- _TEXT_
--------------------------------------------------

A paradox is an apparently true statement or group of statements that seems to lead to a contradiction or to a situation that defies intuition. Typically, either the statements in question do not really imply the contradiction, the puzzling result is not really a contradiction, or the premises themselves are not all really true (or, cannot all be true together). The recognition of ambiguities, equivocations, and unstated assumptions underlying known paradoxes has led to significant advances in science, philosophy and mathematics.

The word paradox is often used interchangeably with contradiction; but where a contradiction by definition cannot be true, many paradoxes do allow for resolution, though many remain unresolved or only contentiously resolved (such as Curry's paradox). Still more casually, the term is sometimes used for situations that are merely surprising (albeit in a distinctly "logical" manner) such as the Birthday Paradox. This is also the usage in economics, where a paradox is an unintuitive outcome of economic theory.

The etymology of paradox can be traced back to the early Renaissance. Early forms of the word appeared in the late Latin paradoxum and the related Greek paradoxon. The word is composed of the preposition para which means "against" conjoined to the noun stem doxa, meaning "belief". Compare orthodox (literally, "straight teaching") and heterodox (literally, "different teaching"). The liar paradox and other paradoxes were studied in medieval times under the heading insolubilia.

--------------------------------------------------

- _DATA TO EXAMINE_
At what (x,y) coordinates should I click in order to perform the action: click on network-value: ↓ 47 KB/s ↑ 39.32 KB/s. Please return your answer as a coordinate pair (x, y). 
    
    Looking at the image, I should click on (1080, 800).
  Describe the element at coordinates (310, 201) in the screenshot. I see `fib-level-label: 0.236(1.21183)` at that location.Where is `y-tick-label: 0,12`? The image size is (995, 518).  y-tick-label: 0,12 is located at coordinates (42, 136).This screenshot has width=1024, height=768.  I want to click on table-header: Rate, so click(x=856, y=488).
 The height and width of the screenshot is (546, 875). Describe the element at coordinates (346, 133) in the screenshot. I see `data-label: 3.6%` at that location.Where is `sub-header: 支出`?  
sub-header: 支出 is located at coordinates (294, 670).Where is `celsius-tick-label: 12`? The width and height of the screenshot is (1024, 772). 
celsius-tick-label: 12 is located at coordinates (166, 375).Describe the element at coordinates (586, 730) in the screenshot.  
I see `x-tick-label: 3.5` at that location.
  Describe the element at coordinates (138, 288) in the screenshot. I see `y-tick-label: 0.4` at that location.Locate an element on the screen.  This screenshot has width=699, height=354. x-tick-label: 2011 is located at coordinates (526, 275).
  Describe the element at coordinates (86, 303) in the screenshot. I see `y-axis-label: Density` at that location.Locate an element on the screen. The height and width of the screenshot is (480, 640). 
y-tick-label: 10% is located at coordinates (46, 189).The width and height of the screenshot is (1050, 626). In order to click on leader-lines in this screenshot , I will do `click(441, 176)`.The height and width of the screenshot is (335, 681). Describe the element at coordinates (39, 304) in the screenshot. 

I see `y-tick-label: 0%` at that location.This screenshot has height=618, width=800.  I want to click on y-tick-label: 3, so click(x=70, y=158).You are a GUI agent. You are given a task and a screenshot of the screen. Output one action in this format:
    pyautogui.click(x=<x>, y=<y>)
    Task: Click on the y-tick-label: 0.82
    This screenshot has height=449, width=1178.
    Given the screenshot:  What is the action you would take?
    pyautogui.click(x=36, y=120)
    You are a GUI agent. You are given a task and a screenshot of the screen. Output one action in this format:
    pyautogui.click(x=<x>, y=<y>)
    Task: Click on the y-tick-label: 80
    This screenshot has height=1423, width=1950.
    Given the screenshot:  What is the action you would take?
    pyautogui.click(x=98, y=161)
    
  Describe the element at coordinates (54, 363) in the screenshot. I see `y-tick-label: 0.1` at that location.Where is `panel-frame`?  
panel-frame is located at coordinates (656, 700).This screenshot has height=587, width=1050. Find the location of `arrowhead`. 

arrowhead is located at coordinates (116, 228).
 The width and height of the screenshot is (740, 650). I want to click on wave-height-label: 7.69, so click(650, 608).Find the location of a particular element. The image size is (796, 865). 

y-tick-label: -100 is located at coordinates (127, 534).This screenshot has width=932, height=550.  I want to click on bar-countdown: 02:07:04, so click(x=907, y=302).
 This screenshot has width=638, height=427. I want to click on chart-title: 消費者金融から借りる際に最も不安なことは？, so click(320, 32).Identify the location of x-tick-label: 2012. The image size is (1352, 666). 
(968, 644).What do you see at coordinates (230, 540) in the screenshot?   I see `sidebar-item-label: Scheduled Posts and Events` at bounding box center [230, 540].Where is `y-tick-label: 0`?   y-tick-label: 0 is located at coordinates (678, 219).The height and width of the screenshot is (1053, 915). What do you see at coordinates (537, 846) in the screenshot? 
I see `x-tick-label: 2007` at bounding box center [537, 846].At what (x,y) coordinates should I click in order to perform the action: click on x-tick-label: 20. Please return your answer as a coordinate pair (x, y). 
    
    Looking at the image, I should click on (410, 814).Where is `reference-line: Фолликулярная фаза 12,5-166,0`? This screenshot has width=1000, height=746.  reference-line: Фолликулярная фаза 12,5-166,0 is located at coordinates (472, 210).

--------------------------------------------------

- _TASKS TO COMPLETE_
(1) Reproduce the passage of the text on paradoxes that begins with "A paradox is an apparently" and continues through "philosophy and mathematics.".
(2) In the text on paradoxes, what heading were the liar paradox and other paradoxes studied under in medieval times?

- _SOLUTIONS IN ORDER_
(1)
A paradox is an apparently true statement or group of statements that seems to lead to a contradiction or to a situation that defies intuition. Typically, either the statements in question do not really imply the contradiction, the puzzling result is not really a contradiction, or the premises themselves are not all really true (or, cannot all be true together). The recognition of ambiguities, equivocations, and unstated assumptions underlying known paradoxes has led to significant advances in science, philosophy and mathematics.

(2) They were studied under the heading insolubilia.